IV – Analyse de la Cour
En la forme
La Cour constate que les conditions de l’exercice de sa compétence sont a priori
réunies : les violations alléguées auraient eu lieu sur le territoire d’un Etat membre
de la Communauté, les instruments internationaux évoqués lient l’Etat défendeur
et au demeurant, aucune des parties ne soulève l’incompétence de la juridiction.
Au fond :
Les données soumises à la Cour paraissent relativement simples : le requérant
fonde ses demandes sur l’entrave de son droit à un procès équitable consécutive à
une grève des services de la justice, et sur la violation de la présomption
d’innocence résultant de déclarations publiques l’accusant avant même que la
justice ait tranché le différend en cause.

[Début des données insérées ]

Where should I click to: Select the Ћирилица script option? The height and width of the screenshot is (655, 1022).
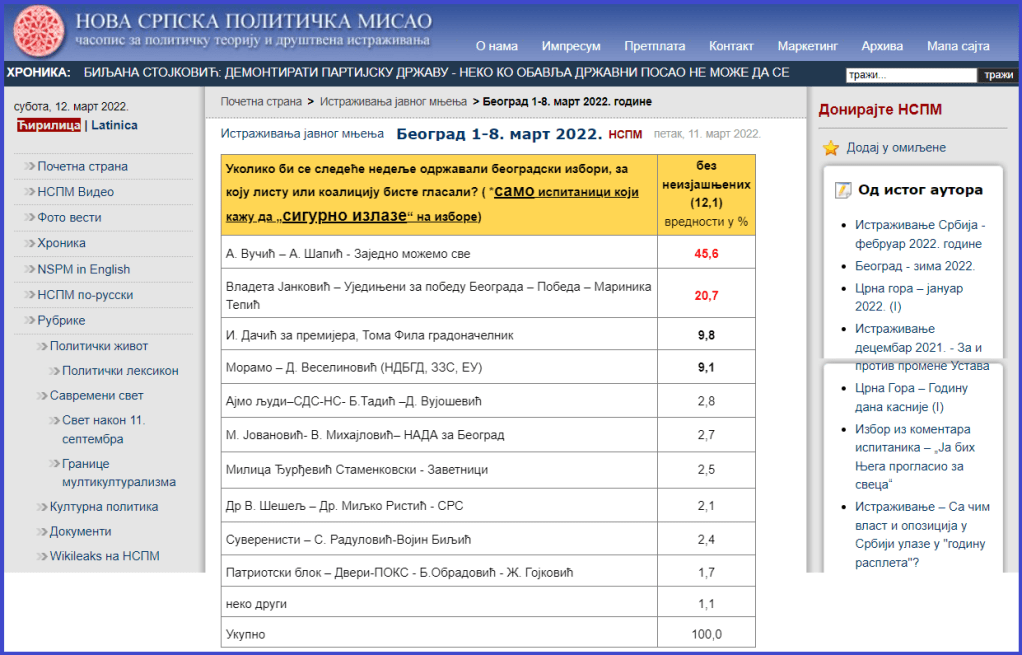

Sur la violation au droit à un procès équitable :
Le débat porte ici sur la portée et les conséquences des faits de grève allégués par
M. Guiro dans sa requête.
La Cour doit cependant s’interroger sur ce point à plusieurs égards. En effet, le
requérant n’a, dans aucune pièce du dossier, formellement rapporté la preuve de
ce dysfonctionnement des services de la justice au Burkina Faso, et plus
précisément, de cette grève qui l’aurait empêché de déposer son pourvoi dans les
formes et conditions orthodoxes. Le requérant et ses conseils auraient
parfaitement pu, devant l’entrave ainsi constatée, chercher à établir la réalité de la
grève ne serait-ce que par un constat d’officier assermenté ou par tout autre
moyen. Il s’agit là d’une précaution dont on s’explique difficilement qu’elle
échappe à un professionnel du droit, dans une instance aux enjeux considérables
et ce, à la veille de la réalisation d’un risque de forclusion. La simple gravité de
l’affaire aurait dû inciter le requérant et ses conseils à s’entourer de précautions
probatoires minimales, de l’établissement de preuves de la rupture du
fonctionnement du service de la justice. Les moyens disponibles à cet égard sont
nombreux : constat d’huissier, déclaration écrite du greffier en chef de la Cour
d’appel de Ouagadougou, avec qui le conseil de M. Guiro prétend s’être entretenu
sur la conduite à tenir devant le dysfonctionnement constaté, voire de simples
coupures de presse pouvant au moins constituer un commencement de preuve, et
établissant que ce jour-là, une grève avait paralysé le fonctionnement des services
judiciaires. Or, la Cour constate que rien de tout cela n’a été établi.